PAGE EXTRACT:
- - -

Abstract
INTRODUCTION
Many studies have looked at the effects of titanium tibial baseplates compared to cobalt chrome baseplates on backside wear. However, the surface finish of the materials is usually different (polished/unpolished) [1,2]. Backside wear may be a function not only of tray material but also of the locking mechanism. The purpose of this study was to evaluate the wear performance of conventional polyethylene inserts when mated with titanium tibial trays or cobalt chrome tibial trays that both have non-polished topside surfaces.
MATERIALS AND METHODS
Three titanium (Ti) trays were used along with three cobalt chrome (CoCr) trays. The Ti trays underwent Type II anodization prior to testing. All trays were Triathlon® design (Stryker Orthopaedics, Mahwah, NJ). Tibial inserts were manufactured from GUR 1020 conventional polyethylene then vacuum/flush packaged and sterilized in nitrogen (30 kGy). Appropriate sized CoCr femoral components articulated against the tibial inserts (Triathlon®, Stryker Orthopaedics, Mahwah, NJ).
Surface roughness of the tibial trays was taken prior to testing using white light interferometry (Zygo Corp, Middlefield, CT). A 6-station knee simulator (MTS, Eden Prairie, MN) was used for testing. Two phases were conducted. The first phase used a normal walking profile, as dictated by ISO 14243-3 [3]. The second phase used waveforms created specifically for stair climbing kinematics. Testing was conducted at a frequency of 1 Hz for 2 million cycles for each test with a lubricant of Alpha Calf Fraction serum (Hyclone Labs, Logan, UT) diluted to 50% with a pH-balanced 20-mMole solution of deionized water and EDTA (protein level = 20 g/l) [4]. The serum solution was replaced and inserts were weighed for gravimetric wear at least every 0.5 million cycles. Standard test protocols were used for cleaning, weighing and assessing the wear loss of the tibial inserts [5]. Soak control specimens were used to correct for fluid absorption with weight loss data converted to volumetric data (by material density). Statistical analysis was performed using the Student's t-test (p<0.05).

- - -

DATA UNDER STUDY:
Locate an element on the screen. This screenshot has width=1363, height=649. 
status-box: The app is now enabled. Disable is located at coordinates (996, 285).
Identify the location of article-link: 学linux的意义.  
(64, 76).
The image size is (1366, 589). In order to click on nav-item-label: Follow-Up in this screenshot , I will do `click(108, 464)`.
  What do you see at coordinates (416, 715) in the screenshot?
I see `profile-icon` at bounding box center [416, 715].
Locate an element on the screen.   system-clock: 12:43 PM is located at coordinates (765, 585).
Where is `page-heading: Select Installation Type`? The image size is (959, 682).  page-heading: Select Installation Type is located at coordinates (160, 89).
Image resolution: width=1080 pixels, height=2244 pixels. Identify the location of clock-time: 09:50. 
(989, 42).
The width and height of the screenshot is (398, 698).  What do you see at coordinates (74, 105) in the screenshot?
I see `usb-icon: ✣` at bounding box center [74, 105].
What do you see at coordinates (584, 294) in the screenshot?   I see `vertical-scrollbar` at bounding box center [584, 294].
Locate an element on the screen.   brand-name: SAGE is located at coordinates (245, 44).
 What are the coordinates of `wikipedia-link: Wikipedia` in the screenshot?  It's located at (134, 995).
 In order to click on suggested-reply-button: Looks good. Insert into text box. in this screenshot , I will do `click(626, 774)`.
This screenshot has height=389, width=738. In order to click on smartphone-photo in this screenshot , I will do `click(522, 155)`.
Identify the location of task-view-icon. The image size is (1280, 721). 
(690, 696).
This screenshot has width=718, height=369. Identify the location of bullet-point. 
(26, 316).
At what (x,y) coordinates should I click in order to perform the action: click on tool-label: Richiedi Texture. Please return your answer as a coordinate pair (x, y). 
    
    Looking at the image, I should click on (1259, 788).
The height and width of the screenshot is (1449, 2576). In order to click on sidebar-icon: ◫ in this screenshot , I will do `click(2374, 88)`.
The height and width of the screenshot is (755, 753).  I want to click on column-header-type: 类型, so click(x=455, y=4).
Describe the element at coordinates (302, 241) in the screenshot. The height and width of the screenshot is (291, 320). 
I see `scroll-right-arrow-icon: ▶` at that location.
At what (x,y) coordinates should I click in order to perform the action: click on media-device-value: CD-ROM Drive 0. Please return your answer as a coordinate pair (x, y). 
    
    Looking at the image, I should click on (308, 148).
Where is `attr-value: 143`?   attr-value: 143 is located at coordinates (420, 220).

- - -

PROBLEMS TO WORK ON:
(A) Translate this sentence from the knee simulator wear study into French: "The Ti trays underwent Type II anodization prior to testing."
(B) Continue the knee simulator wear study from its final sentence.

RESPONSE LIST:
(A) Les plateaux en Ti ont subi une anodisation de type II avant les essais.

(B)
RESULTS
White light interferometry measurements (Figure 1) showed a significant difference in surface roughness between the Ti and CoCr tibial trays (p < 0.01). Figure 2 displays the results of wear testing after 2 million cycles for walking and stair climbing kinematics and showed no significant difference in wear rate between the two tibial trays for either test. The large standard deviation for the CoCr trays during stair climbing kinematics is due to one outlier that had 60% higher wear than the remaining two stations. Without this station, the average of the remaining two CoCr stations was 7.6 mm3/mc, which was similar to the average obtained using Ti tibial trays. Figure 3 shows the backside surfaces of the polyethylene inserts after 2 million cycles using the stair climbing kinematics. Visually, the inserts mated with the Ti trays showed less of a stenciling effect that those mated with CoCr trays. The location of the stenciled area corresponded to the location of the femoral condyle during the loading cycle.
DISCUSSION
Although Ti has different material properties than CoCr, the results of this study show that the wear performance was not adversely affected when Ti tibial trays were substituted for standard CoCr tibial trays under normal walking and stair climbing kinematics. Even though there are differences between the two materials, the documented wear was not significantly different possibly owing to the specific locking mechanism tested.